**Provided text:**
================================
When most people think of northcentral Arkansas, they typically think of the breathtaking scenery and small town-life that it has to offer its residents. While thoughts of rolling hills, gentle streams, and quaint towns come to mind, the presence of high-tech healthcare does not – but that is changing in one small Arkansas community.
Jasper is situated approximately an hour and a half north of Russellville along Arkansas Highway 7. While the town is small, the technology being used to treat students at Jasper Middle School is not. The Jasper School District is one of four school districts in the state that is participating in the STAR Program. STAR, which stands for School Telemedicine in Arkansas, is a grant between UAMS, the Arkansas Department of Education and the University of Central Arkansas. The grant focuses on three components of health and well-being: behavioral health, healthy lifestyle and teledentistry. The overall goal of this grant is to increase access to healthcare services through the use of telemedicine technology – ultimately saving patients from lengthy and often expensive trips that also require the student to miss school.
================================
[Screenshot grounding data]
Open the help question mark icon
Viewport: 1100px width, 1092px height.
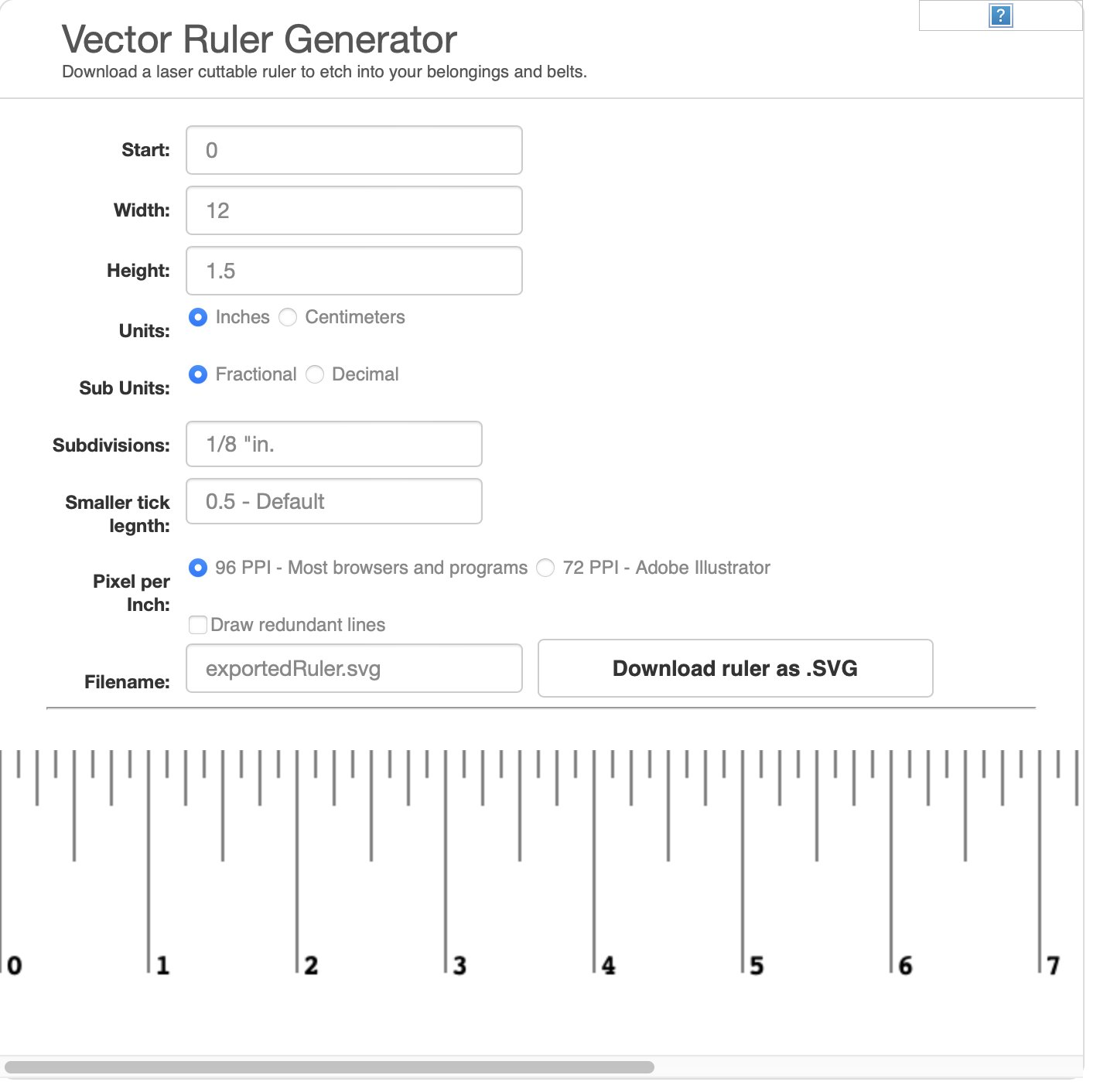click(x=1002, y=15)
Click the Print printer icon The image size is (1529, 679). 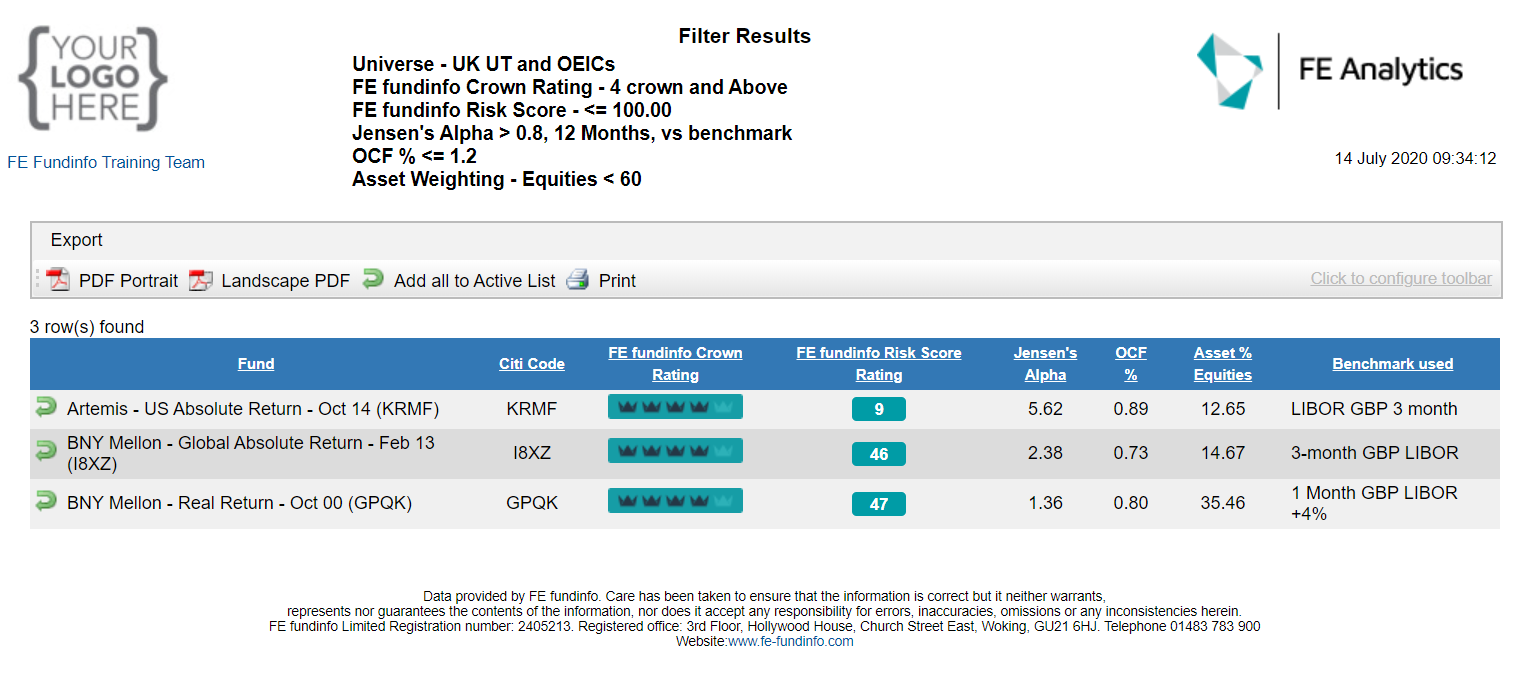click(x=578, y=280)
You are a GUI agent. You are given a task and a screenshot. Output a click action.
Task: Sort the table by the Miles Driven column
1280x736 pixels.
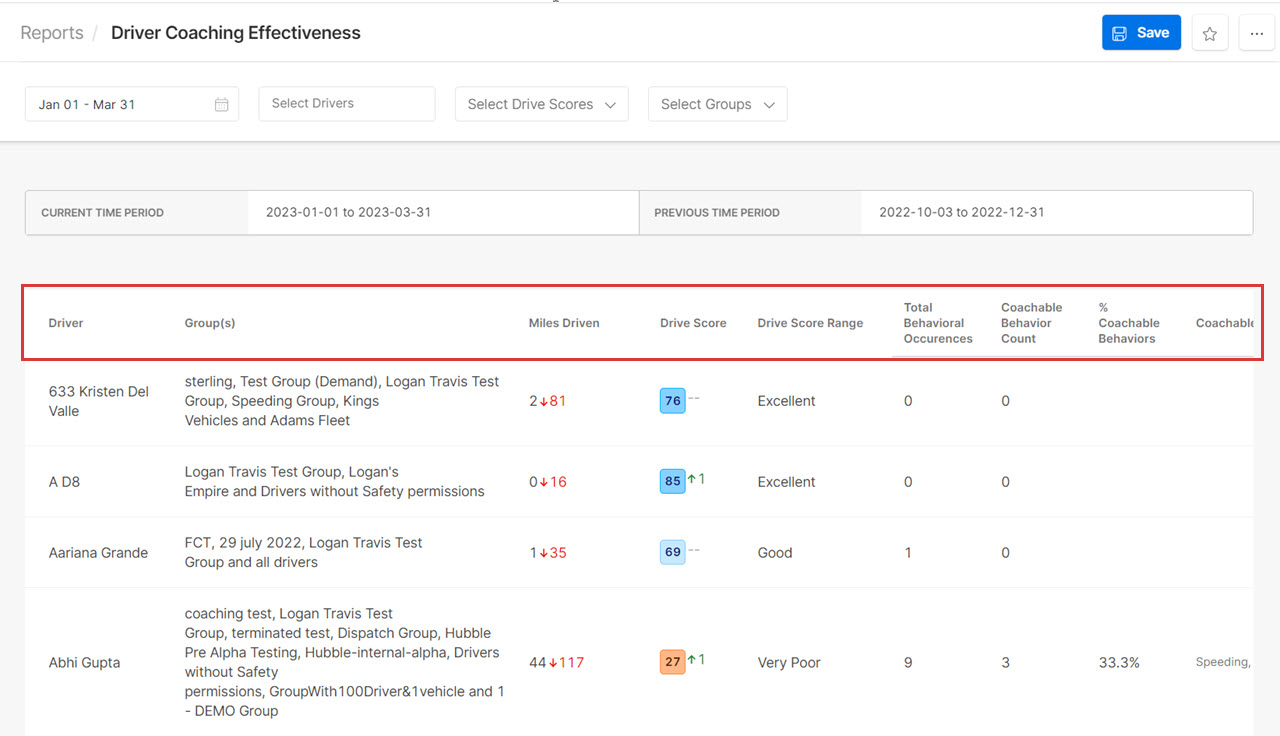click(563, 323)
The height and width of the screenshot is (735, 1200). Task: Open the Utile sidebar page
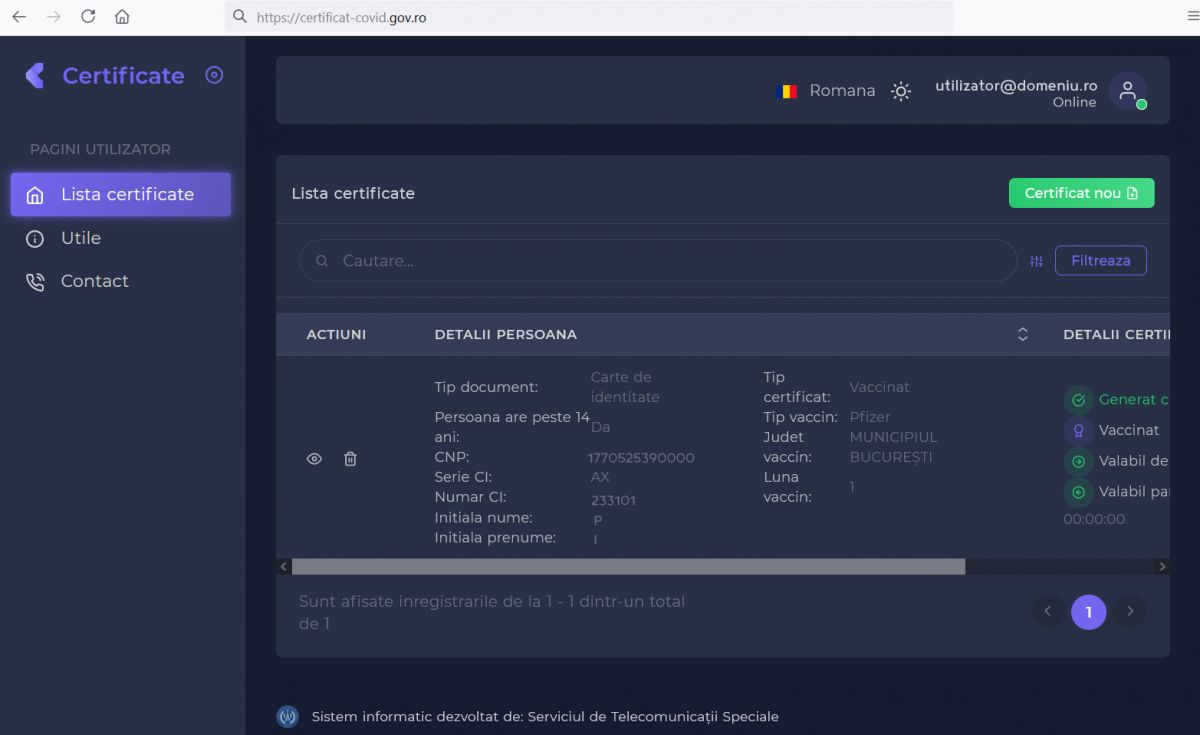click(x=80, y=238)
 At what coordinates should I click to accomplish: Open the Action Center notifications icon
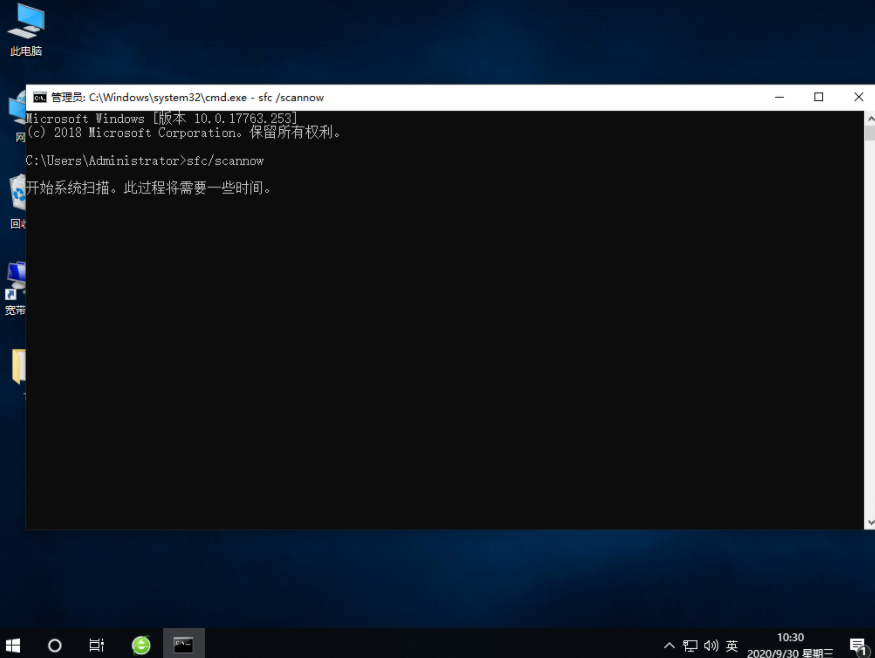coord(857,646)

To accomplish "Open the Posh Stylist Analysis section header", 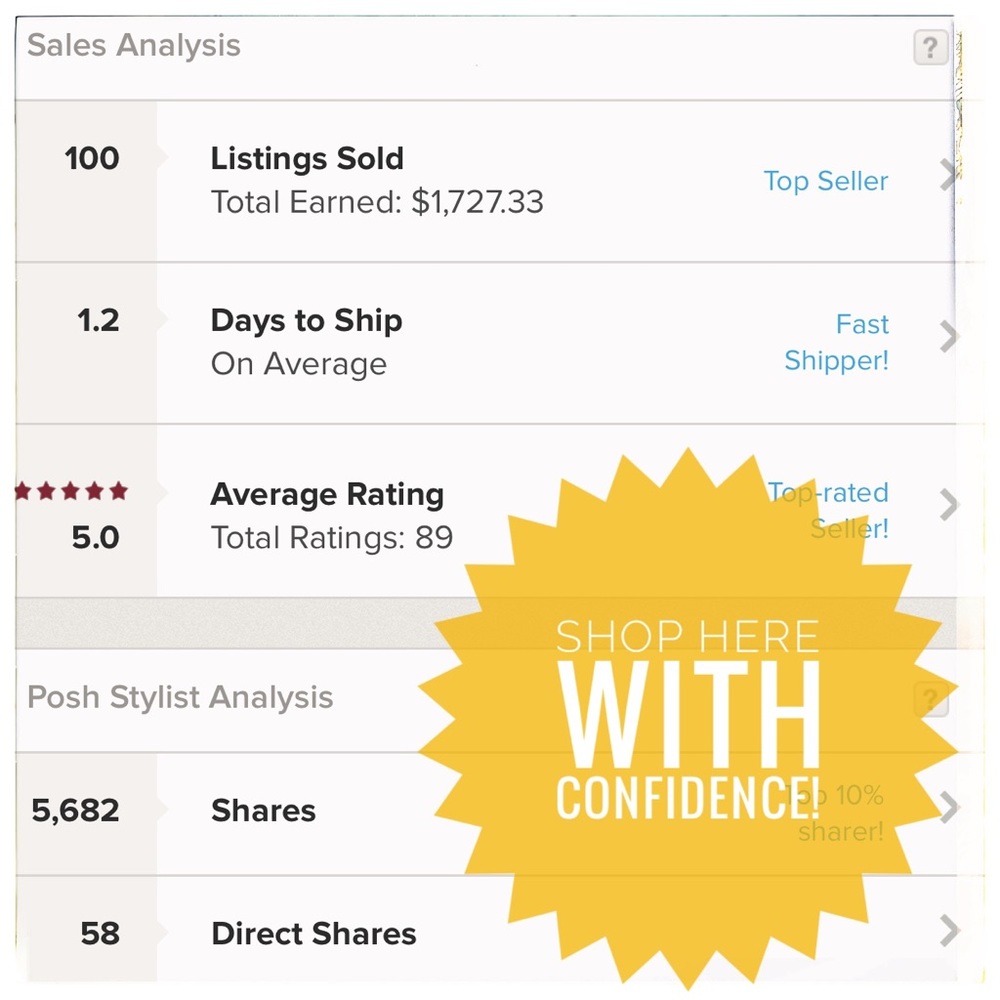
================================
**Prompt 1:**
Transcribe the part of the Jasper telemedicine article running from "When most people" down to "small Arkansas community.".
**Prompt 2:**
In two sentences, summarize the article on telemedicine at Jasper Middle School.
**Prompt 3:**
Supply the next part of the article on the STAR telemedicine program in Jasper, picking up after its final sentence.

**Written answer 1:**
When most people think of northcentral Arkansas, they typically think of the breathtaking scenery and small town-life that it has to offer its residents. While thoughts of rolling hills, gentle streams, and quaint towns come to mind, the presence of high-tech healthcare does not – but that is changing in one small Arkansas community.

**Written answer 2:**
Jasper Middle School in the small northcentral Arkansas town of Jasper is using high-tech healthcare through the STAR Program (School Telemedicine in Arkansas), a grant between UAMS, the Arkansas Department of Education and the University of Central Arkansas in which the Jasper School District is one of four participating districts. The grant covers behavioral health, healthy lifestyle and teledentistry, and it aims to increase access to healthcare through telemedicine so students avoid lengthy, often expensive trips that also make them miss school.

**Written answer 3:**
The teledentistry component of the grant was introduced to the districts at the beginning of the school year and since then has successfully been utilized in the Jasper School-Based Health Center. The Jasper School District is comprised of three separate campuses – Oark, Kingston and Jasper with miles of narrow, winding highway separating each of the campuses. Prior to the use of teledentistry technology, students at the Oark and Kingston campuses were bussed to the Jasper School-Based Health Center to be seen by a dental provider. On the days that a provider was not present at the health center, students were required to make arrangements to be seen by a provider in a different county.
Dr. Scott Zimmerebner with Boston Mountain has been the local dentist in the school district’s school-based health center for the past year. Dr. Z, as he is known to his patients, works in the school-based health center two days per week to provide care to students and local residents in the community. Teledentistry is helping to close the three-day coverage gap that exists when Dr. Z is not present on campus.
“This program allows Dr. Z to triage patients that come into the clinic while he’s not here. That way, he can plan his schedule accordingly or instruct the patient where to go to receive the best treatment,” said Melissa Henderson, Jasper School-Based Health Center Coordinator.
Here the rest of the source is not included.